The Saskatchewan Transportation Company is officially no more.
As the Crown Investments Corporation (CIC) released its final report for fiscal 2018-19 on Wednesday, it included final numbers on the closure of the public transportation service.
Part of that process included selling off the company’s last building, a maintenance facility on Ninth Avenue, off of Winnipeg Street, in Regina.
The CIC sold off the building for $4 million, chief financial officer Cindy Ogilvie said during a technical briefing.
That money went to the province’s general revenue fund (GRF) for the fiscal year, along with $2 million in grant money that the CIC no longer has to pay to the now-shuttered Crown corporation, she said.

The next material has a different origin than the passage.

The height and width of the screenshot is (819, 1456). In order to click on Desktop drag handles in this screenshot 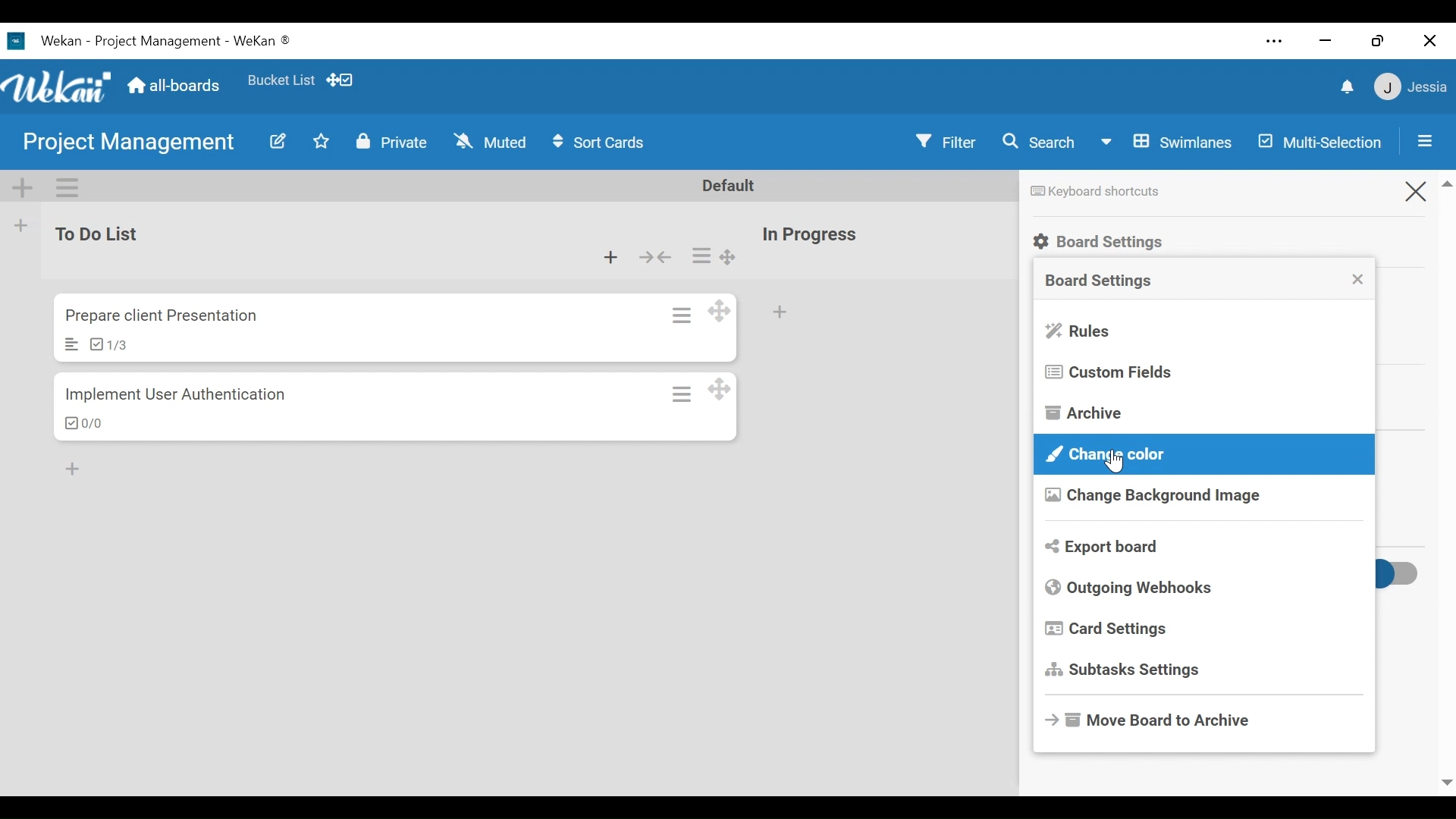, I will do `click(729, 257)`.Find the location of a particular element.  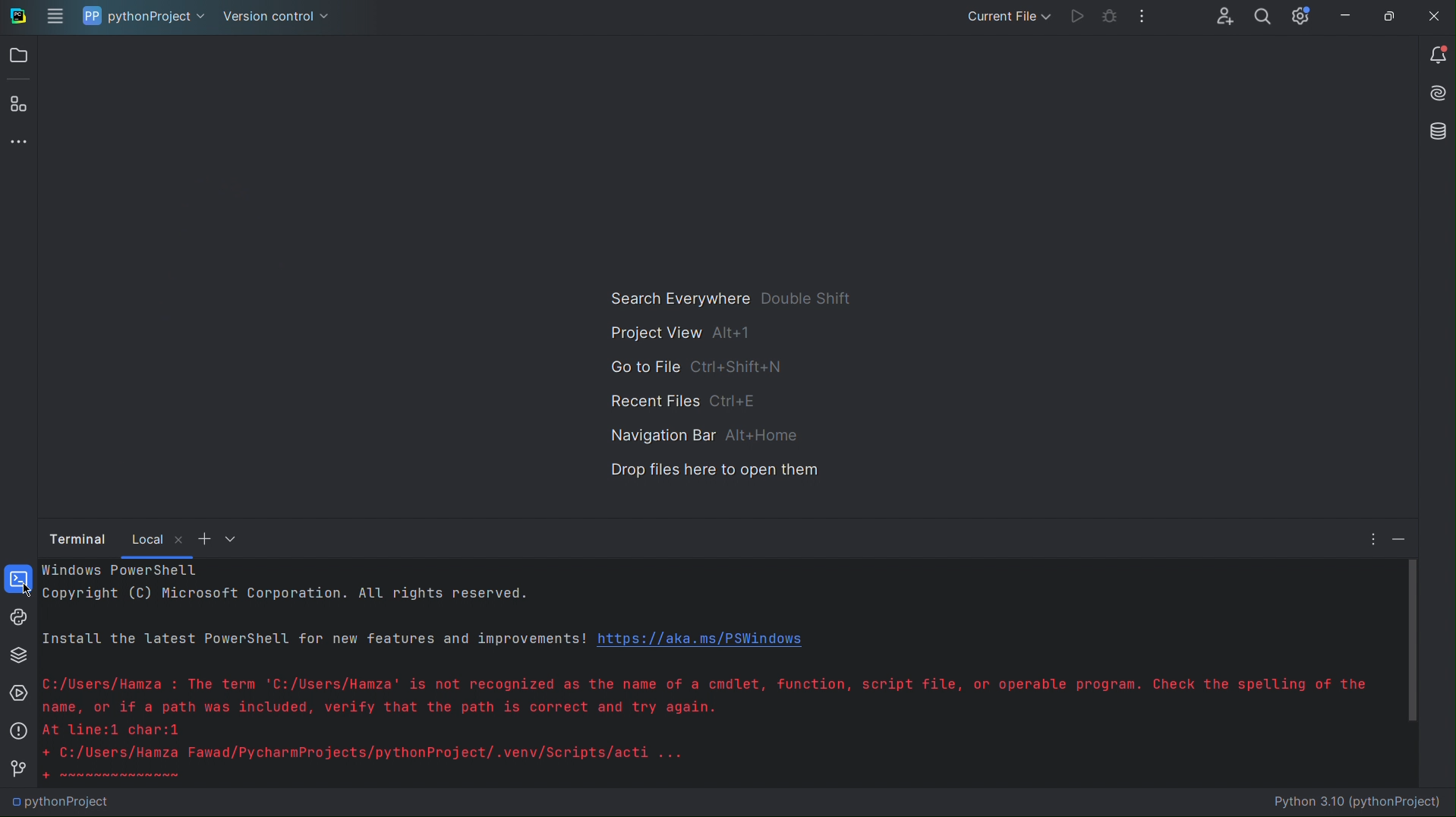

pythonProject is located at coordinates (142, 16).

In total, more than $28 million has gone to the GRF since the province closed the bus company in 2017, CIC Minister Joe Hargrave said during a media conference Wednesday.
At the time of the closure, Hargrave said the company would have needed $85 million over five years in provincial subsidies to stay afloat.
Among the other highlights of the CIC report are: $256 million added to the GRF by way of dividend revenue from the province’s seven Crown corporations; the CIC’s total earnings went up for a fourth straight year, to $540 million, compared to 2014’s low revenue of $162 million; and, SGI Canada had only $12.5 million in dividend revenue, down from a projected $39 million, thanks to an increase in insurance claims, Ogilvie said.